Ahmed Han, ömrünün son günlerinde meçhul kimselere selam vermeye başlar.Neler oluyor?diye soranlara,Hayret!der,Görmüyor musunuz? Sahabenin büyükleri ve Hülefa-i Raşidin yanımızdalar. Bana hazırlan diyorlar. Yarın Efendimize gidecekmişiz.
Mübârek nice hazırlanır, onu bilemiyoruz.

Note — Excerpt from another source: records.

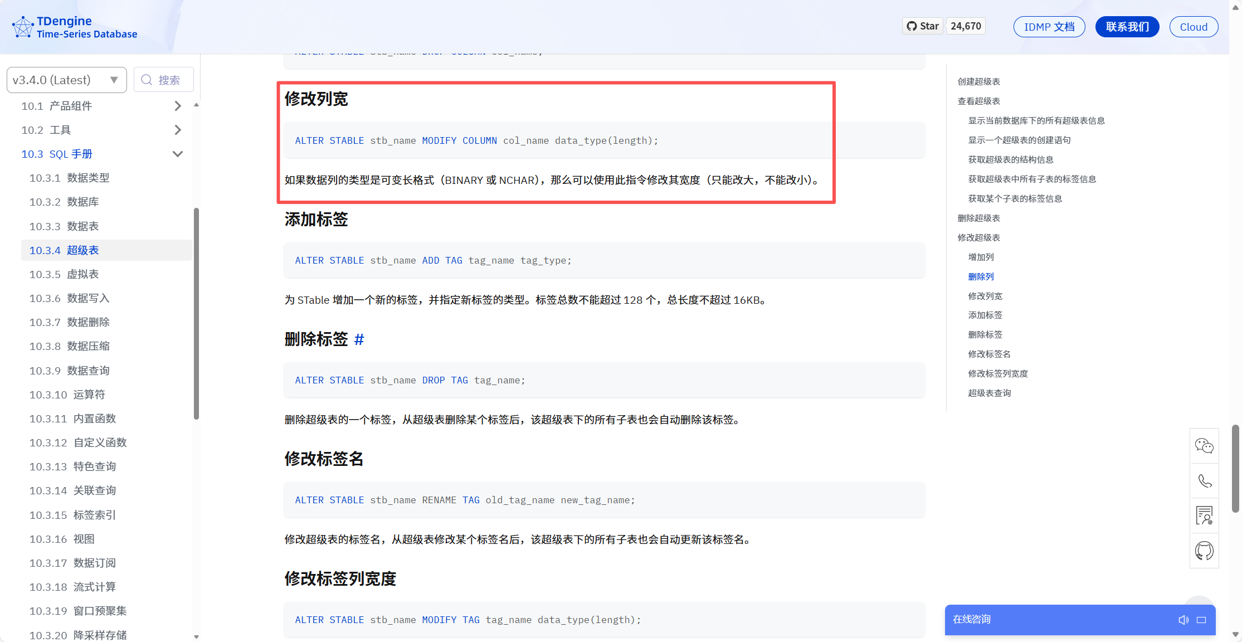Image resolution: width=1242 pixels, height=642 pixels.
Task: Click the IDMP 文档 button
Action: pos(1049,27)
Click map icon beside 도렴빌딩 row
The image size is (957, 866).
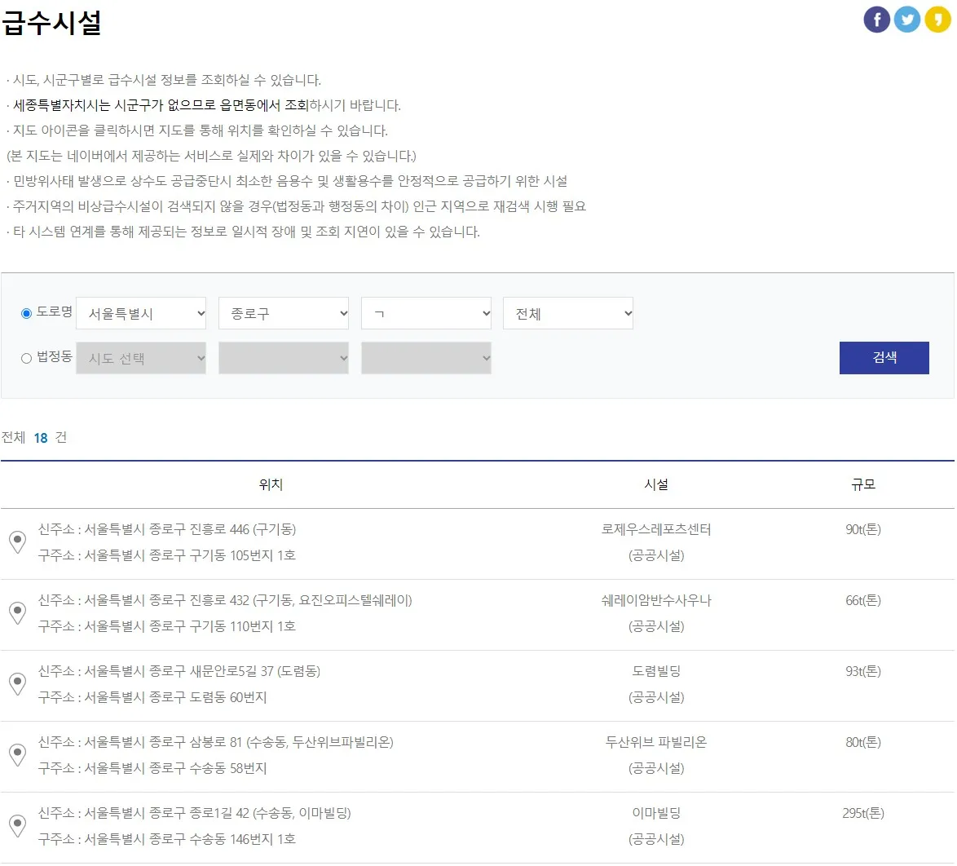pyautogui.click(x=17, y=684)
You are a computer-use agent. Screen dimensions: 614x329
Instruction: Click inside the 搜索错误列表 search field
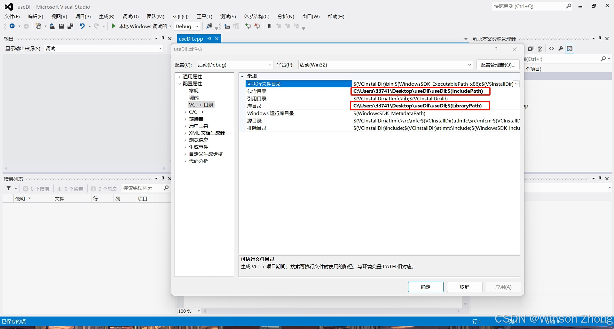pyautogui.click(x=141, y=188)
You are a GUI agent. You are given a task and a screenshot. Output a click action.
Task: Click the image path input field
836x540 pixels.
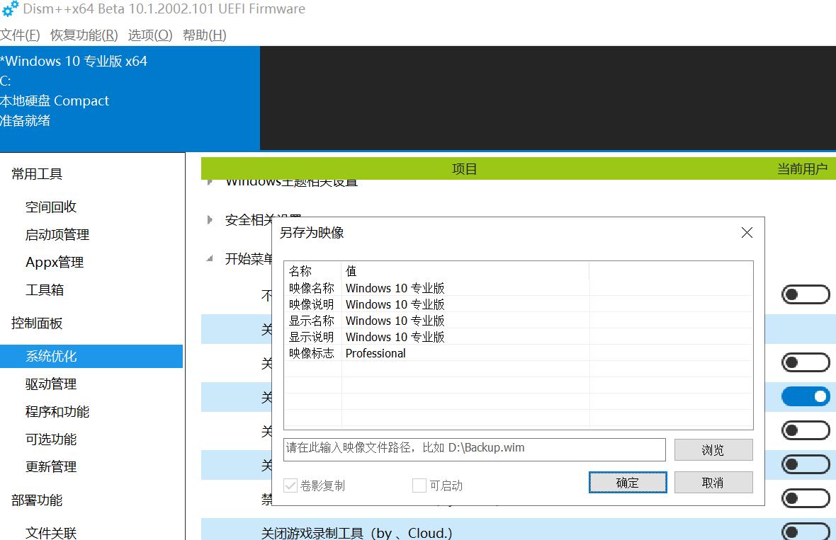coord(475,449)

Ama bildiğimiz o ki ertesi gün kavuşur özlediklerine.
Aziz Mahmud Hüdayi hazretleri Üsküdar'da kendi adını taşıyan dergâhın bahçesinde medfundur.
Kaynak:Evliyalar Tarihi
Boardın Gülü arkadaşım ne güzel Evliyalarımızı anlatmışsın seni böle görmek güzel çok harika olmuş
Mutlaka açtığın Konuların Faydasını İnsanlar göreceklerdir
yorum yapsalarda yapmasalarda Allah Sana hakkını İllah verecek
selam ve
dua ile
-ms-
Arkadaşım emeğine gönlüne sağlık hayatını büyük bir hayranlıkla tekrar tekrar okuduğum Hüdayi HZ.anlatman beni mutlu etti Rabbim cümlemizi hüdayi HZ.duasına ermeyi nail eylesin.